Après avoir justifié l’invasion pour « dénazifier » l’Ukraine, le gouvernement de Russie avance désormais un autre argument : la nécessité de préserver les valeurs de la famille traditionnelle. Les féministes russes ont pointé dès le début de la guerre le renforcement d’une idéologie ultra-conservatrice, patriarcale, valorisant les femmes dans le rôle de reproductrices. Et la Douma a renforcé la loi sur « l’homo-propagande ». Le mariage LGBT actuellement discuté en Ukraine apparaît comme une menace.
Pour toutes ces raisons, les féministes d’Ukraine s’attèlent, en plus de tâches d’urgence, à transmettre leur analyse politique et à rendre compte de ce qui se passe en Ukraine, par la réalisation de vidéos, interviews, articles. Le point de vue des ukrainien·nes a longtemps été minoré, y compris dans les mouvements sociaux et les gauches européennes. C’est pourquoi, afin de faire entendre leur voix, 100 féministes d’Ukraine ont rédigé le manifesto The right to resist.

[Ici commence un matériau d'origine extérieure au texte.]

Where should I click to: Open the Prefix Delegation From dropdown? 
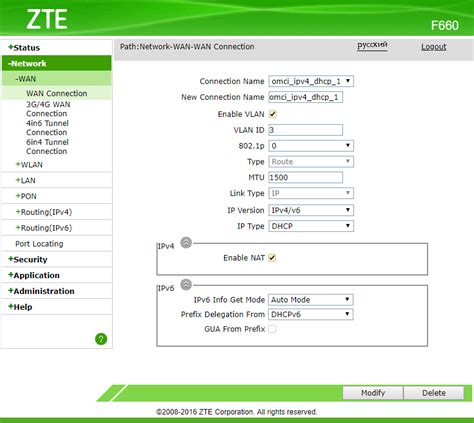311,314
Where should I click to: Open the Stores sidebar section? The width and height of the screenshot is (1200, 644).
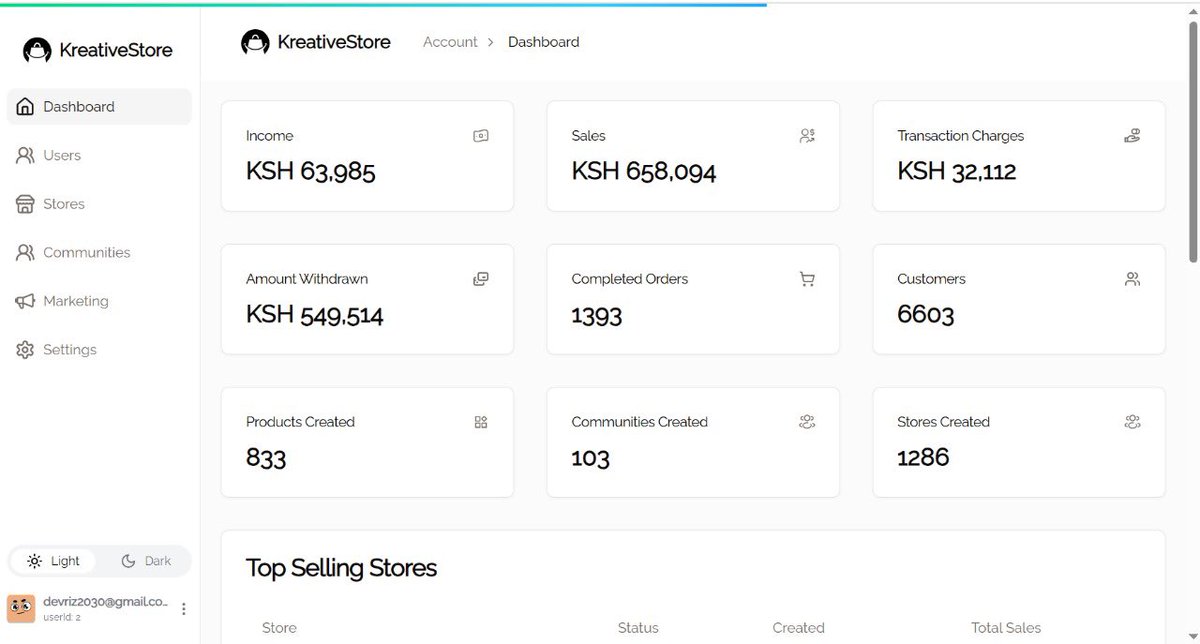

Pour les féministes, l’enjeu est double : ne pas baisser la garde, poursuivre les luttes pour les droits des femmes et les droits sociaux, dont le droit du travail menacé par le gouvernement de Zelenski… tout en faisant face à une situation d’urgence, celle de la défense nationale. Elles en appellent à la solidarité internationale, rappellent non seulement qu’elles ne se résignent pas, mais affirme leur position politique.
Contre la domination d’un peuple par un autre, elles soulignent la nécessité de mécanismes aptes à prévenir de futures agressions et préserver l’intégrité des peuples. Annuler la dette de l’Ukraine et donner la priorité aux activités essentielles et de soins lors de la reconstruction du pays sont des conditions indispensables à une société plus égalitaire.
Ainsi, la solidarité « par en bas » est nécessaire non seulement pour défendre les droits fondamentaux d’un peuple agressé, mais aussi pour renforcer en Ukraine et dans les pays voisins les forces progressistes et féministes.
Leur résistance fait partie des solutions pour construire un monde plus juste. Solidaires de celles et ceux qui dans d’autres pays font face à des agressions ou des répressions féroces, elles considèrent la solidarité féministe comme une pratique politique qui doit défendre le droit des femmes à déterminer en toute indépendance leurs besoins, leurs objectifs politiques et les stratégies pour y arriver.